La ministre de la Santé, Danielle McCann, se dit disposée à l’examiner pour ensuite «consulter la population» sur ce «projet de société».

Don d’organes: McCann veut consulter sur ce «projet de société»

Rare qu’un projet de loi déposé par un député de l’opposition survive longtemps. Mais celui sur le don d’organes déposé mardi pourrait faire exception. La ministre de la Santé se dit disposée à l’examiner pour ensuite «consulter la population» sur ce «projet de société».

Porte-parole de l’opposition officielle en matière de Santé, le député libéral André Fortin a déposé mardi après-midi, à l’Assemblée nationale du Québec, le projet de loi 399 sur la Loi instaurant une présomption de consentement au don d’organes ou de tissus après le décès.

En résumé, on ferait passer le consentement au don d’organes au Québec du mode volontaire au mode présumé. Chaque personne serait ainsi considérée comme donneuse potentielle à moins d’indication contraire.

Il faudrait donc dorénavant se désinscrire du registre des donneurs, si telle est votre volonté, au lieu de s’y inscrire, comme c’est le cas en ce moment en signant, comme méthode possible, l’autocollant au dos de votre carte d’assurance maladie.

«On est prêts à regarder le projet», a indiqué au Soleil la ministre de la Santé et des Services sociaux, Danielle McCann, à sa sortie de la Chambre. «Il faut vraiment le regarder et aussi consulter la population là-dessus, parce que je pense que c’est vraiment un projet de société, tout le consentement présumé», a dit Mme McCann.

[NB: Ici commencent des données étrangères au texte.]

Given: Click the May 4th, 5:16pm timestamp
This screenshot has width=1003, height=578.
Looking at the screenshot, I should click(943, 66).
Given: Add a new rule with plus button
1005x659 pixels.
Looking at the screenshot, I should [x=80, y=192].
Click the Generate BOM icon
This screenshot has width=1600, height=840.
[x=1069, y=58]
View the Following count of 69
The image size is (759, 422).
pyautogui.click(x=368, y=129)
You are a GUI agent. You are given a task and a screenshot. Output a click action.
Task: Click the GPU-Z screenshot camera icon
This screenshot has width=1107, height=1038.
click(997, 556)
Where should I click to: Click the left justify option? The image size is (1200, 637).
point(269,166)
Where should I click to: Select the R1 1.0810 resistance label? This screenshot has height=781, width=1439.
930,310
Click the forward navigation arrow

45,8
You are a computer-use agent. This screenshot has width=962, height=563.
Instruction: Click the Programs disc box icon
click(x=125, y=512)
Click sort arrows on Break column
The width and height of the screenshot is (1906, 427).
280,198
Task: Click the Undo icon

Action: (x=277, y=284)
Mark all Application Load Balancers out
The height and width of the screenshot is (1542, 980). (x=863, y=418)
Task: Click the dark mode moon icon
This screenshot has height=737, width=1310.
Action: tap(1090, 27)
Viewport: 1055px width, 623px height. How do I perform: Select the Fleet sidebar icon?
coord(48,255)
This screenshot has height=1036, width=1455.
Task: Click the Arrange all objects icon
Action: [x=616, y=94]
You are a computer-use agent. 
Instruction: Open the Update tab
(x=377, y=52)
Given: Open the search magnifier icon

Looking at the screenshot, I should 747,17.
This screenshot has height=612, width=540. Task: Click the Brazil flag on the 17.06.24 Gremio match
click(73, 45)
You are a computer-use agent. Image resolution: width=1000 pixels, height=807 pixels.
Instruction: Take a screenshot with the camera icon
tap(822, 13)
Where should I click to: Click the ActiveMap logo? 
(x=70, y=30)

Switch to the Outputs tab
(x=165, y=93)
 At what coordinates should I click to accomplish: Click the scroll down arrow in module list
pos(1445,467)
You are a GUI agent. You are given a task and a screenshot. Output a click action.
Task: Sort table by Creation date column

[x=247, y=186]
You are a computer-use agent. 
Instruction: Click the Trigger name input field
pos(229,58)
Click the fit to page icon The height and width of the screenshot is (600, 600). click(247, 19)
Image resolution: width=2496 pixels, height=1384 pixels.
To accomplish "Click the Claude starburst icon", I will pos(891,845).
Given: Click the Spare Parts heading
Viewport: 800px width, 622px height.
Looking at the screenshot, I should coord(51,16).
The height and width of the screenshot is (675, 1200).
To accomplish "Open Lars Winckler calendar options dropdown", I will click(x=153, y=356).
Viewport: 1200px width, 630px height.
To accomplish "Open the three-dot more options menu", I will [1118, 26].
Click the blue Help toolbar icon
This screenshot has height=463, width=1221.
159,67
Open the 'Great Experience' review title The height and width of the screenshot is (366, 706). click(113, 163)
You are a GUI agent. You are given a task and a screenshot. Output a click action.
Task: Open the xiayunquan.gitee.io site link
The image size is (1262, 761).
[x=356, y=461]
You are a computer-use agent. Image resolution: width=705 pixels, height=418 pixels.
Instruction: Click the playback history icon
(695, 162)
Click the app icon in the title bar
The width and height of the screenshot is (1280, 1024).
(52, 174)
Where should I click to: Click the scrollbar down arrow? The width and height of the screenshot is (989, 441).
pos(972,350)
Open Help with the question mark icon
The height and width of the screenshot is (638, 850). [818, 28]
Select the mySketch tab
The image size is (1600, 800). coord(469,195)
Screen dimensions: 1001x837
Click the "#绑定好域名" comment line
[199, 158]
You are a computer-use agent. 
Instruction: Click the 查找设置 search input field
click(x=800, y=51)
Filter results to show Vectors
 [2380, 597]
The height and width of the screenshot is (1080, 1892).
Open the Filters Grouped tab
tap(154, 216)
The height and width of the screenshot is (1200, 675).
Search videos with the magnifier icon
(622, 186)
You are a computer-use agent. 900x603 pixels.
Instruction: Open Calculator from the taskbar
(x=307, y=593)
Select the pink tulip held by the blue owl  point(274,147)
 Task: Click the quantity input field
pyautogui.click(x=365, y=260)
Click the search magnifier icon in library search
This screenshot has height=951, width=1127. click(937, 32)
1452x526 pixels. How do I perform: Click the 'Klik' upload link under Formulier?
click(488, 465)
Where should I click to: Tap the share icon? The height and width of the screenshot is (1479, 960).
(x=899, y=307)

Elle s’est ensuite attardée aux gestes déjà réalisés par son gouvernement dans le domaine. Comme l’ajout de 22 médecins coordonnateurs de dons d’organes dans l’ensemble des hôpitaux du Québec, pour grimper ce nombre à 32. En Ontario, ils sont 60.

Sensibilisation

La ministre insiste aussi sur la nécessité de sensibiliser les Québécois au don d’organes. Transplant Québec, organisme qui gère le don d’organes dans toute la province, a réussi à hausser le taux de dons de 5 % dans les dernières années grâce à la sensibilisation.

«À la lumière des expériences qui fonctionnent bien dans le monde, comme en Espagne, ce qui est important, c’est d’appliquer différentes mesures», poursuit Mme McCann.

En plus de compter sur beaucoup de médecins coordonnateurs de dons, l’Espagne fonctionne avec le consentement présumé de ses citoyens, comme en France. L’Espagne atteint un taux de 50 donneurs par million d’habitants, tandis que cette proportion n’est qu’à 20 au Québec pour le moment, où quand même 40 % de la population a donné son consentement. Le but de Mme McCann est de hausser ce ratio.

La Nouvelle-Écosse sera un autre modèle à suivre de près à compter de 2020, alors que la plus importante province des Maritimes adoptera le consentement présumé.

«C’est un projet de loi qui peut faire une différence dans la vie de centaines de Québécois, un projet de loi positif qui peut contribuer à améliorer et à sauver des vies. C’est un outil qu’on peut se donner, qu’on doit se donner», résume de son côté M. Fortin.

Le projet de loi prévoit que la personne qui demande le prélèvement s’assure auprès des proches du défunt que celui-ci n’a pas, de son vivant, exprimé un refus par quelque moyen que ce soit, sauf en cas d’urgence.

En 2018, au Québec, 164 personnes ont donné leurs organes à 451 receveurs et 805 étaient en attente d’un don. La liste d’attente a quand même été réduite du tiers au cours des dernières années, puisqu’elle était auparavant autour de 1200.